When I was growing up, I was amazed that my parents could recall World War II and the abdication of Edward VIII. Similarly, the thought that Queen Victoria was on the throne when my grandfather was born, or that his life spanned the development of the first airlines to transcontinental flight made him seem a living fossil. I’ve only recently considered that I’m well on my way to becoming a living repository of the past myself.

Not every change I’ve seen seems major. For all the fuss at the time, the change from black and white television to color was only a refinement, not a radical shift in technology or culture. Acting or production didn’t change because of color TV – only the number of old black and white units in the landfills.

By contrast, the introduction of the personal phone was more radical. It greatly reduced the number of public phones in any given area, and left those remaining in obscure corners, where they were left in mounds of litter and could be easily vandalized. More importantly, it encouraged people to stay connected wherever they went, not just via phone, but via the Internet as well. It created a culture where someone walking down the street alone and talking loudly of their personal affairs was not assumed to be insane, but a normal consumer.

Another major change has been the shift in attitudes about smoking. When I reached legal age, non-smokers like me took for granted that if you went to a night club or a pub, you would have have to peel smoke-sodden clothes off as soon as you reached home and put them in a separate wash. If you really had problems with secondhand smoke, you didn’t go out. But now, the norm has shifted, and smoker are the ones who have to go to special efforts to indulge their vices.

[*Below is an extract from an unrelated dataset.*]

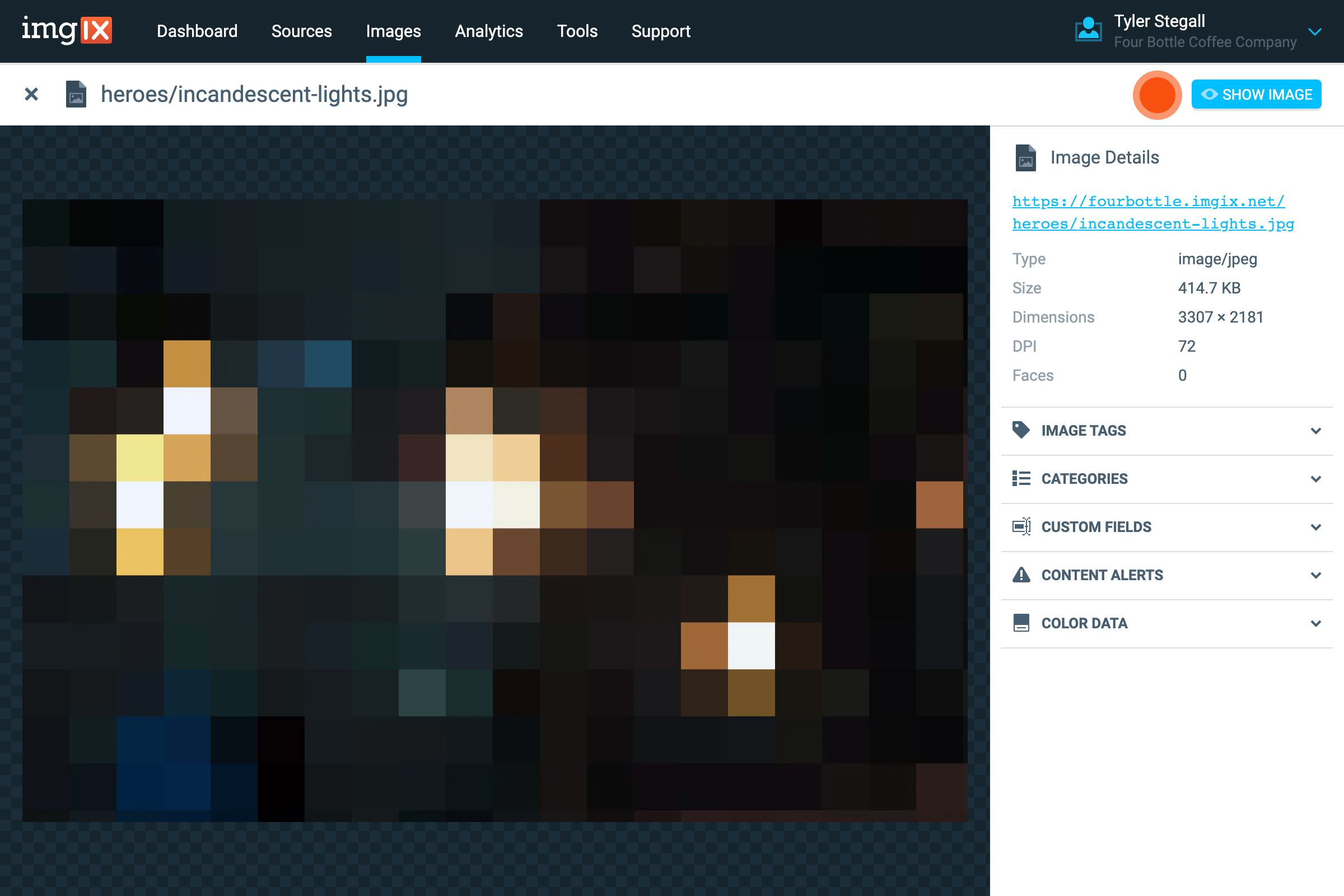Click the warning icon beside CONTENT ALERTS
The image size is (1344, 896).
(x=1021, y=575)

Similarly, while alcohol remains an important part of socializing, it is no longer an inevitable one. Time was, if you wanted to talk business, you went to a pub or a lounge. Now, you go to a coffee shop instead. From one perspective, that’s one drug exchanged for another, but it means that one folkway has become overgrown while another has become two-lane highway.

But the largest changes I’ve witnessed so far are the rise of the personal computer and the Internet. The personal computer revolutionized writing, removing the makeshift conventions of the typewriter with higher standards of typography. Accounting ceased to be the manual entry of lists or the painful efforts to use a typewriter as the spreadsheet came into its own. And when digital cameras came along, the personal computer meant the end of the dark room and an era in which photos were cheap and plentiful.

As for the Internet – let’s just say I wish that I was thirty years younger or it had come along thirty years earlier. For somebody like me, who has spent a good part of his life researching, the Internet is like being let loose in some science fiction equivalent of the Library of Alexandria. If I half-remember a fact, I can get the details in a minute. If I need to talk to someone, I have several ways of contacting them immediately. If I want to research a topic that I know little about, then I can do so in an afternoon rather than days, and without leaving the house – and that’s even with sifting through dubious and outdated material.

That’s why I have little sympathy with people like Ray Bradbury, who a few weeks ago denounced the Internet as a waste of time: for anybody who reads or writes for a living, the Internet is so immensely convenient that I took to it as if it were made to my personal specifications. Parts of it may be bad or mad, or plain silly, but the Internet saves me hours of time every day. Bradbury doesn’t know what he’s missing.

When I was young, I used to worry that, when I reached my current age, I would become conservative and hopelessly set against all changes. Apparently, though, my fears were needless. I’m far from approving of all the changes I’ve seen (I especially deplore the shift from the culture of liberal optimism of my teen years to the conservative pessimism and stoicism of today), but I’m fascinated by all of them. Not only that, but I can’t wait to see what comes next.